Em uma das muitas leituras que fazemos da vida, na vida e para a vida, deparei-me com uma resenha no jornal sobre um livro intitulado “A história do corpo humano. Evolução, saúde e doença”, cujo autor é Daniel E. Liberman, chefe do Departamento de Biologia Evolutiva de Harvard, um cientista muito renomado em sua área. Aconteceu o que precisava acontecer: meus olhos se fixaram no título do livro e minha sagaz ansiedade me levou ao site de compras, levando o meu inquietante conforto para longe, cedendo lugar às inúmeras possibilidades de criação, imaginação e trabalho. Fantástico, não é mesmo?
A leitura atenta e prazerosa do livro iluminou a diferença entre a evolução cultural e a evolução biológica, fez-me compreender as transformações e modificações sentidas pelo corpo humano- como o bipedalismo, o desenvolvimento de um cérebro grande, as interações cooperacionais promovidas pela linguagem e a importância da energia para o organismo humano. Fiquei extasiado com tantas informações relevantes e a cada caminhada, passeio, brincadeiras físicas e corporais com meus filhos, pegava-me prestando atenção nas calçadas, nas escadas, em cidadãos caminhando e flanando pela cidade. Refleti sobre como poderíamos nos tornar menos consumistas e exagerados em relação às calorias e mais dispendiosos em relação às energias vitais do nosso corpo, buscando o tão almejado equilíbrio.
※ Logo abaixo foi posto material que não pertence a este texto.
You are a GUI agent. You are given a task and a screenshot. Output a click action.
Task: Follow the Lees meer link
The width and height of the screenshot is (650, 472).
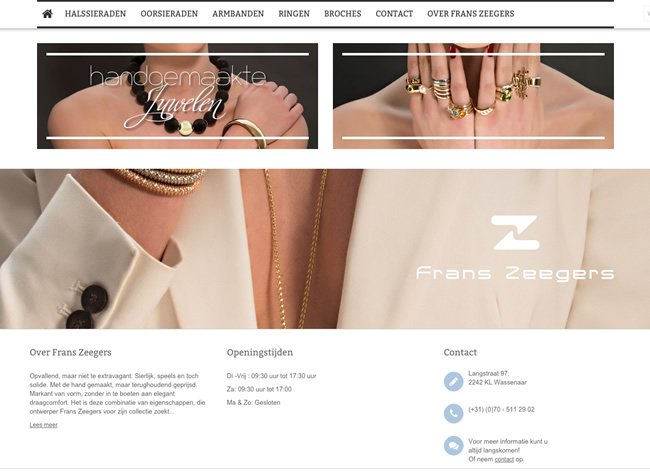[x=44, y=425]
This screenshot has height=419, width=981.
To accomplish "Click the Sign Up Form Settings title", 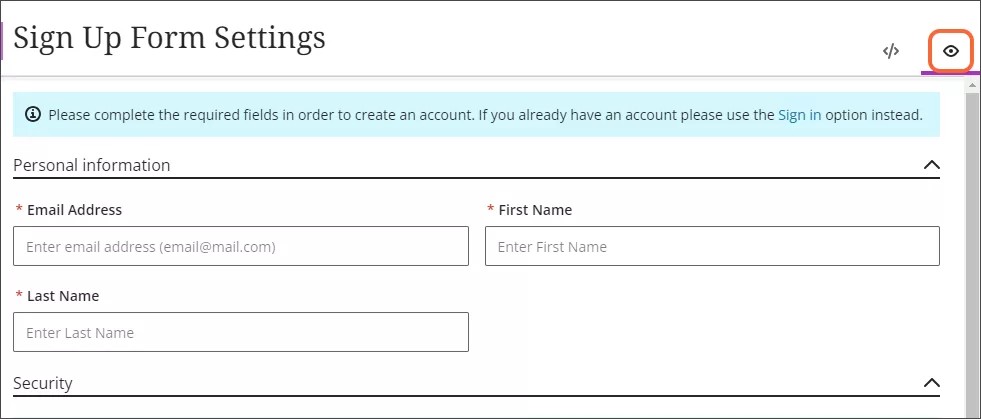I will pos(170,37).
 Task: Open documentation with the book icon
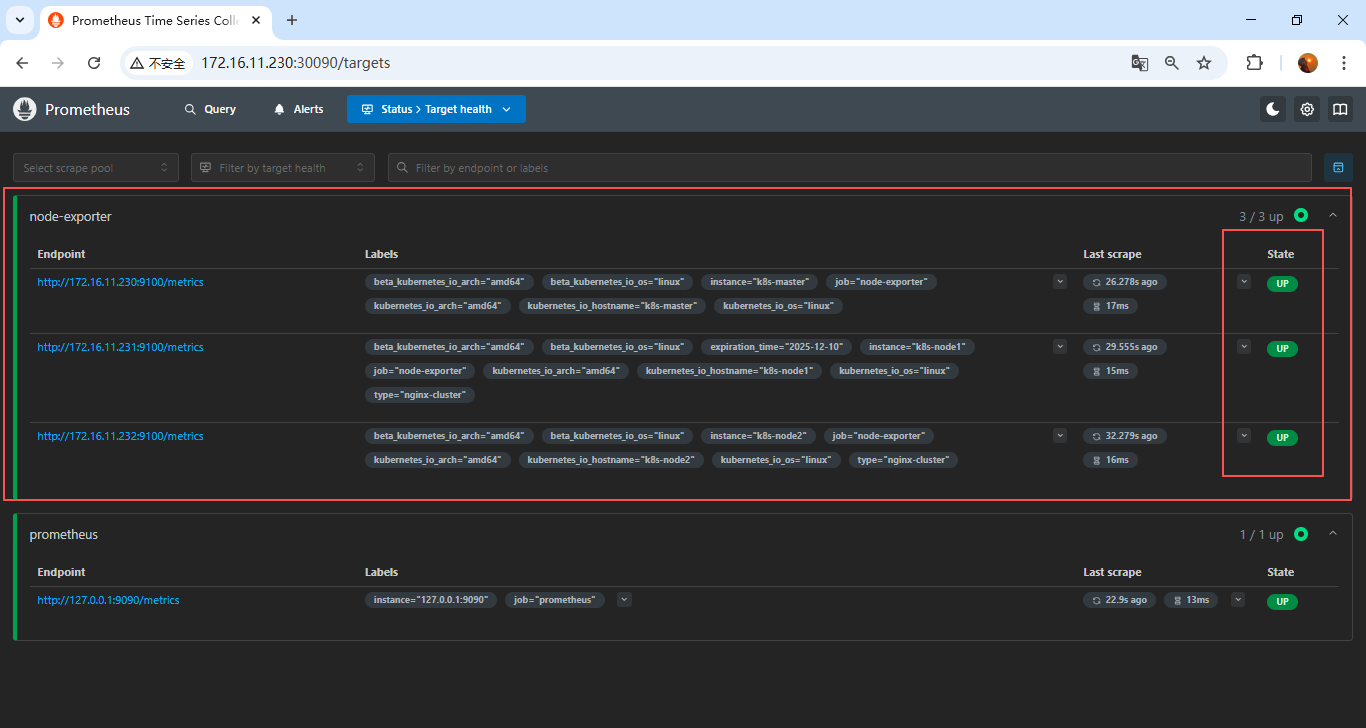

Avancei um pouco mais na concretude das ideias, embora muitas ideias ainda permeavam e vagavam sem um norte preciso em minha imaginação. Neste momento, para atender a uma exigência institucional do curso, precisei redigir um trabalho de conclusão para o Curso de Ciências Biológicas do Centro Universitário Católico de Vitória. A tarefa neste momento seria estabelecer uma relação entre as ideias do livro e as minhas inquietações cada vez mais frequentes e ter uma orientação pedagógica segura e incentivadora, fato que consegui magistralmente. Por que não propor a importância da contextualização da história evolutiva do corpo humano como uma ferramenta reflexiva e propiciadora de ações e práticas preventivas para a obesidade infantil? A obesidade infantil é considerada um problema de saúde pública global e tem aumentado significativamente nos últimos anos.
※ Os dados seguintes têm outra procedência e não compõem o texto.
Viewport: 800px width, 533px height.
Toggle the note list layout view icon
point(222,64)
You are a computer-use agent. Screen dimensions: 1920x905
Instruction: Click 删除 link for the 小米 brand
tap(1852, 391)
A evolução cultural, rápida e agressiva, trouxe mudanças importantes nas relações do Homo sapiens com os alimentos. Essas mudanças não foram acompanhadas pela herança biológica, pela evolução biológica que perpassou centenas de anos. Não estamos acostumados à alta ingestão calórica e ao baixo gasto energético (sedentarismo), levando-nos a experimentar um amargo incremento na prevalência de doenças crônicas não transmissíveis, como a diabetes e a obesidade infantil.
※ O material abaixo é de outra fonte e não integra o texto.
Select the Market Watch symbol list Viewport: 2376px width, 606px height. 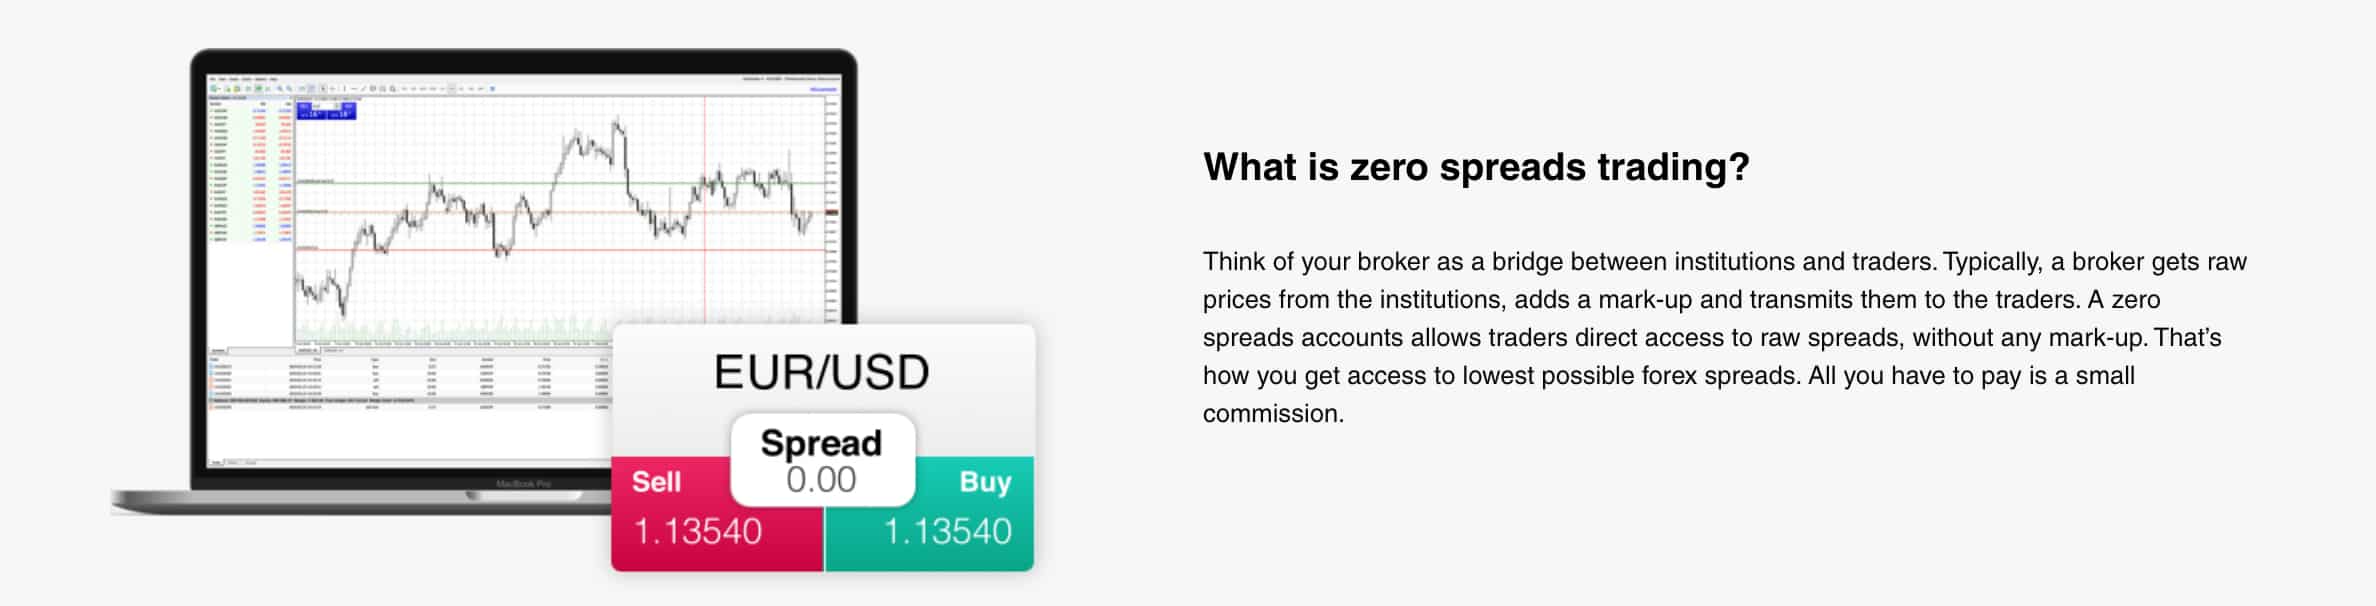click(250, 172)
Nesse sentido, temos de discutir com seriedade o assunto, levando-se em consideração as faixas etárias envolvidas e os eixos temáticos essenciais para o entendimento da história evolutiva do corpo humano, por exemplo, as vantagens do bipedalismo na história da linhagem humana, impactando positivamente na caça, na coleta e nos deslocamentos; na aquisição da postura ereta, evitando a perda desnecessária e altamente significante de calor/energia; a importância dos movimentos de apreensão mecânica, possibilitando as ações de pega e captura; da produção de suor como regulador da temperatura corporal, permitindo o percurso de longos trajetos sem sobreaquecimento da máquina corporal; na distribuição equilibrada da anatomia, um balanço ergonômico positivo de braços, pernas e troncos; nas práticas alimentares historicamente construídas e dos processos metabólicos responsáveis pelos ganhos e perdas de energia.
Esses eixos temáticos devem ser trabalhados por meio de propostas didáticas com metodologias apropriadas. A prevenção à obesidade, dessa forma, poderia ser discutida a partir do momento em que a história evolutiva do corpo humano fosse compartilhada didaticamente, principalmente, com alunos no ambiente escolar. Se formos capacitados e instigados, poderemos influenciar a elaboração de projetos e políticas públicas voltadas ao desenvolvimento de cidades mais sustentáveis e receptivas à nossa história biologicamente construída e, assim, ajudarmos na prevenção de algumas doenças, como a obesidade infantil.